Para entonces el suelo del molino tenía ya cuatro dedos de agua. Unamåe, consciente que la vida de Snï ya no corría peligro, se apresuró a cerrar puertas y ventanas, para evitar que el nimbo siguiese entrando y deshiciese el trabajo que tanto le había costado hacer. Estaba cerrando una de las ventanas desde las que en condiciones normales se veían las aspas del molino, cuando la trampilla del suelo se abrió de par en par, chocando contra el suelo al girar sobre sus goznes.
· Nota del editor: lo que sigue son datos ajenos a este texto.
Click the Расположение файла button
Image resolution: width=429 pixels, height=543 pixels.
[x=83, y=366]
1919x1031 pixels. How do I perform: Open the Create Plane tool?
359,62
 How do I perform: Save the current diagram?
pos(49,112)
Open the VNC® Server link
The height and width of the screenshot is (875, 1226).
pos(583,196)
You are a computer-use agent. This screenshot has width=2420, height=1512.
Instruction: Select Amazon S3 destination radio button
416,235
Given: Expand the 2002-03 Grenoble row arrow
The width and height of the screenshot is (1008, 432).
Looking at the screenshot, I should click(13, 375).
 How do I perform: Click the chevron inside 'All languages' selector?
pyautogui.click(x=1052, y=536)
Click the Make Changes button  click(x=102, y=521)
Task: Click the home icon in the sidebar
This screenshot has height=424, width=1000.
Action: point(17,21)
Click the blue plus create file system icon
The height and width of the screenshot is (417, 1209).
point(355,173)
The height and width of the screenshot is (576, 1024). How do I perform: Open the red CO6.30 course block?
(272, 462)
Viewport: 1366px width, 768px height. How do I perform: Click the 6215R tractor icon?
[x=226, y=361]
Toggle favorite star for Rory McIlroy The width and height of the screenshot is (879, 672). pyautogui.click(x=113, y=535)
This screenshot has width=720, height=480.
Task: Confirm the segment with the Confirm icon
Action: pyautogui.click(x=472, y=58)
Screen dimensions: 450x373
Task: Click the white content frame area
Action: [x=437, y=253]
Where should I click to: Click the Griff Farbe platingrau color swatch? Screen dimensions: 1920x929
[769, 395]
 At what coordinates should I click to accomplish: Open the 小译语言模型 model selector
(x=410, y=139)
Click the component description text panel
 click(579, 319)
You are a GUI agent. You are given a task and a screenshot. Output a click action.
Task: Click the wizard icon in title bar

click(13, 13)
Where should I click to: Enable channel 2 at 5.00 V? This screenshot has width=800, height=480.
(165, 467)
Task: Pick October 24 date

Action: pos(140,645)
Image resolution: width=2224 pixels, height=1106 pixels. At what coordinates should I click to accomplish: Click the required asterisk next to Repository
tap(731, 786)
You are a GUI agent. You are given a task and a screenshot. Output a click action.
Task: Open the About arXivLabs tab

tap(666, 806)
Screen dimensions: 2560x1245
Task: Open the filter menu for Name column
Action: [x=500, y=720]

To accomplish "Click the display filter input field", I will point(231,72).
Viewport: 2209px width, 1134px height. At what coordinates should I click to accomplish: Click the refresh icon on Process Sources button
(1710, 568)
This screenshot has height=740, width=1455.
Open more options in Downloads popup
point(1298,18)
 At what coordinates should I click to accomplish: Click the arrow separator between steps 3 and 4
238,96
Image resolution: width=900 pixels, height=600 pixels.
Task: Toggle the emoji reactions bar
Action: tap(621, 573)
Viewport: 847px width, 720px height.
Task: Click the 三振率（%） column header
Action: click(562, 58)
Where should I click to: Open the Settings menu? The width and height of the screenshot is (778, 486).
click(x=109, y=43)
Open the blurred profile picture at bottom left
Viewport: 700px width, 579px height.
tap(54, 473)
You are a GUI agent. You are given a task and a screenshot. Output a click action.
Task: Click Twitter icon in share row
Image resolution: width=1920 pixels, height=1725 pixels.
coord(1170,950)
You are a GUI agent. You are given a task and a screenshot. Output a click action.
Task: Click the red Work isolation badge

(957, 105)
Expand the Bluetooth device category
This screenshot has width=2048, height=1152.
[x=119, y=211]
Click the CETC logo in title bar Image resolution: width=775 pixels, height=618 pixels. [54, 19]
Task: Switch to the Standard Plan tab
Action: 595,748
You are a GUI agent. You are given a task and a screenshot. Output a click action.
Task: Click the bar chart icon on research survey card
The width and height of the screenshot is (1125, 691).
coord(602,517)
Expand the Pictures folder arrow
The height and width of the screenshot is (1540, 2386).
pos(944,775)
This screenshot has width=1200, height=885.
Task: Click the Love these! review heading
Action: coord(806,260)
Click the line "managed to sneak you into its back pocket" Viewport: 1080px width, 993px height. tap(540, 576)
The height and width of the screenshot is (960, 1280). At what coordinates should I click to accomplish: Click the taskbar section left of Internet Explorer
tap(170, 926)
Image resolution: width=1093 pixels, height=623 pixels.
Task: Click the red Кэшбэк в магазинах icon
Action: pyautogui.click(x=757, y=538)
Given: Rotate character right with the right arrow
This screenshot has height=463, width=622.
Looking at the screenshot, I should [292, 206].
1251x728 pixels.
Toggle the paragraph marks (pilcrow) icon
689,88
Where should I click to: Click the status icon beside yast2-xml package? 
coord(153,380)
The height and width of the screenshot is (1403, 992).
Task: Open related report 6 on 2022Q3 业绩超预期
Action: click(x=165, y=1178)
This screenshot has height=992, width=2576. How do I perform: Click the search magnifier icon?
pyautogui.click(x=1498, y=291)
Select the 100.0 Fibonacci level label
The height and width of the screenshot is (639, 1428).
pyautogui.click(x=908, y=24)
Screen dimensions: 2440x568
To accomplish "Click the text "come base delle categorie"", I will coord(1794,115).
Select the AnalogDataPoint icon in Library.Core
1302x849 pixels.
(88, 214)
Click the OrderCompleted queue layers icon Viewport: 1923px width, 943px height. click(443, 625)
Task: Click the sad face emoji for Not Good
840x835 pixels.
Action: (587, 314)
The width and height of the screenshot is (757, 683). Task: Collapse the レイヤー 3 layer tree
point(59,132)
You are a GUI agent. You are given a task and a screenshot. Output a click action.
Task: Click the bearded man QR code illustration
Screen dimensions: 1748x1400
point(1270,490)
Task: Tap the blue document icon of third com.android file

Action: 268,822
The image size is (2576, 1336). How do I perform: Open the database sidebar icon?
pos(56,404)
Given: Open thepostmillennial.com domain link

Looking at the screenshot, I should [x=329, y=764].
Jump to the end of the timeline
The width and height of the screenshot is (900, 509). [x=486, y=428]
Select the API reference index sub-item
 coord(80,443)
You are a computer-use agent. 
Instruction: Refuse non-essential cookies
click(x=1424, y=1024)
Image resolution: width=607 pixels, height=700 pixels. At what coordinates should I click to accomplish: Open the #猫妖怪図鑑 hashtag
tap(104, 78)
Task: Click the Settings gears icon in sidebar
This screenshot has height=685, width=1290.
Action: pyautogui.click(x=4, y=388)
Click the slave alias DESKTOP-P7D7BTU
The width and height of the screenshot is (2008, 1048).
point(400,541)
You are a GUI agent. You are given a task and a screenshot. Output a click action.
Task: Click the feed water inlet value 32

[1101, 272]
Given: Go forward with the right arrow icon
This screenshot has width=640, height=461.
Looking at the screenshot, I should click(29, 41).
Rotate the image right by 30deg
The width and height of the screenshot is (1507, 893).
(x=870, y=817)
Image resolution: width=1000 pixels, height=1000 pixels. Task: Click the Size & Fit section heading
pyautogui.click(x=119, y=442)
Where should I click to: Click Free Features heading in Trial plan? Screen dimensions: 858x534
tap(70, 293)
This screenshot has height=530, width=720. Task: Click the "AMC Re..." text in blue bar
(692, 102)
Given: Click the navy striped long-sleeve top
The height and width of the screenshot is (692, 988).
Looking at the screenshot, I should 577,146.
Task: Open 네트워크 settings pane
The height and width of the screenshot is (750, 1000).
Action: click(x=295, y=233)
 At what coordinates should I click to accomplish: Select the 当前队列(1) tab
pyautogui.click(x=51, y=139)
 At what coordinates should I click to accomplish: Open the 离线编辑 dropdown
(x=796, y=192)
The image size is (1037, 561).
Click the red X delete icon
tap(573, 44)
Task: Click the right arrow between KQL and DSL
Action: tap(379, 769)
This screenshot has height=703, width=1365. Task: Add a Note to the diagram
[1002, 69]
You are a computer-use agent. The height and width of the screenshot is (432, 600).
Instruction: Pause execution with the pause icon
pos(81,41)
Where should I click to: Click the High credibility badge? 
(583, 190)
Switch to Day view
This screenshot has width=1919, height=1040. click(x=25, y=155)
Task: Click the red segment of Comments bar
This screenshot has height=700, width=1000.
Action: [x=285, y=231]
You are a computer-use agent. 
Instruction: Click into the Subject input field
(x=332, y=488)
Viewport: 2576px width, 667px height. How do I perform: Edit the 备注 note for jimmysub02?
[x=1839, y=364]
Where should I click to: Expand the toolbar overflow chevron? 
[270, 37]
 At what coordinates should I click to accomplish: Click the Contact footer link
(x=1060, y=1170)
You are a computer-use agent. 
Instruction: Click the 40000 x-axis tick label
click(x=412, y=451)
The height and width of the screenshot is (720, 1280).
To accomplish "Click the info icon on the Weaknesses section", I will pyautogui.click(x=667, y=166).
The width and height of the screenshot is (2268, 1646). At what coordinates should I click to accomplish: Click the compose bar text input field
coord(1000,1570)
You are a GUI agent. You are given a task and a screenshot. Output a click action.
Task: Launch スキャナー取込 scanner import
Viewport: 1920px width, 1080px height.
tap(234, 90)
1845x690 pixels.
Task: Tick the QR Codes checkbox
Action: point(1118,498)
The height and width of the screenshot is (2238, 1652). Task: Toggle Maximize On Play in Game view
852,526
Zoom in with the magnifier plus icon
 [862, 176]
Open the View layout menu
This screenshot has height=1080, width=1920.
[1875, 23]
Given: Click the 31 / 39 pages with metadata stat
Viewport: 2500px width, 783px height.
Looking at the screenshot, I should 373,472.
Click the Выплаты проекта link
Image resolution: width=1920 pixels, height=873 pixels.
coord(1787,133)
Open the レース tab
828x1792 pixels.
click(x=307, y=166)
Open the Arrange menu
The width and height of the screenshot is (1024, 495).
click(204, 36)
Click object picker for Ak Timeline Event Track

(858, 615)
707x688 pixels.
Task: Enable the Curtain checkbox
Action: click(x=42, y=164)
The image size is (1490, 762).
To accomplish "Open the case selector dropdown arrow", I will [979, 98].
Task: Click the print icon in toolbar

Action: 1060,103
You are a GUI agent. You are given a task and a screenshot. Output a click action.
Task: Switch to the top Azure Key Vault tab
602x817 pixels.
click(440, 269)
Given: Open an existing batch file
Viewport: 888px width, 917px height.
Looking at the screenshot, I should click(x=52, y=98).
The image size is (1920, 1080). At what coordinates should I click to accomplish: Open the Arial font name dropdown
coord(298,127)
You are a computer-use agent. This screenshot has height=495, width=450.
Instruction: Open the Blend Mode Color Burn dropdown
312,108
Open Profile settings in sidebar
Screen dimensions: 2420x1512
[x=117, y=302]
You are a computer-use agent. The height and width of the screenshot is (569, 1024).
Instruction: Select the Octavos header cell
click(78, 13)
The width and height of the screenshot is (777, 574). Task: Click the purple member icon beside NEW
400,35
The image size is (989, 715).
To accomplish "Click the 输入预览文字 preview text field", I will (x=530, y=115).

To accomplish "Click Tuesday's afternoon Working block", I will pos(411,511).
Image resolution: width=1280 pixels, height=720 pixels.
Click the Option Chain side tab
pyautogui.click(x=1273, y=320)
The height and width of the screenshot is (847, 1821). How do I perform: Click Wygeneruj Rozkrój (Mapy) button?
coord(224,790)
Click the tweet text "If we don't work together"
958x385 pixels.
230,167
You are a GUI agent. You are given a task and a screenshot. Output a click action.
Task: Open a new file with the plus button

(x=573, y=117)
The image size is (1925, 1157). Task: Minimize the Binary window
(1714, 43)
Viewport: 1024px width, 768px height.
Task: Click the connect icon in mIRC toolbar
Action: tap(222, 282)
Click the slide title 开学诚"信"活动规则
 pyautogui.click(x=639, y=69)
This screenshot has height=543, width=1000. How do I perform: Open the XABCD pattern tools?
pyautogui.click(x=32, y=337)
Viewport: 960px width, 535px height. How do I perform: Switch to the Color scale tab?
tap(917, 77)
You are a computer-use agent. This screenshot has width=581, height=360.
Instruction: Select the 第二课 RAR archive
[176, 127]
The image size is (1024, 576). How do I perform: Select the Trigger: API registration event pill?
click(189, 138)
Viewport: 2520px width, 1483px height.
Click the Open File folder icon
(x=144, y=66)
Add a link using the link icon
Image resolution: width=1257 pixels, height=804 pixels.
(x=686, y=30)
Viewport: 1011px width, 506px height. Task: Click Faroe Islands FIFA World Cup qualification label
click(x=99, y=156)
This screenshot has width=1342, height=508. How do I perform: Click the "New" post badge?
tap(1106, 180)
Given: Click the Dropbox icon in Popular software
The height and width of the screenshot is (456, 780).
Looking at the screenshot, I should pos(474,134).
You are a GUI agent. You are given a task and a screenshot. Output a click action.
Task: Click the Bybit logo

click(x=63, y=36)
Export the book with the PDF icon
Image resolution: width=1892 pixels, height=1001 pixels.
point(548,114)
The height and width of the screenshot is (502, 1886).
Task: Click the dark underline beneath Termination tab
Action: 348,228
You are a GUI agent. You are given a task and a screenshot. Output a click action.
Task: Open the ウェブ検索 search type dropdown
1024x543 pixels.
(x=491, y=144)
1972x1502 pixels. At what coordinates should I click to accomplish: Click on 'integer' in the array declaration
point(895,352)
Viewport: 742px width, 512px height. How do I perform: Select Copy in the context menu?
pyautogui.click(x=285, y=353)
La ingente cantidad de agua que se había acumulado en el suelo del molino acudió a raudales a esa abertura, por la que enseguida se vacío. Unamåe vio emerger la cabeza cuernilampiña y empapada de Eco de la abertura de la trampilla. Su expresión facial oscilaba entre la incredulidad y el enfado, al ver el estado en el que se encontraba el molino.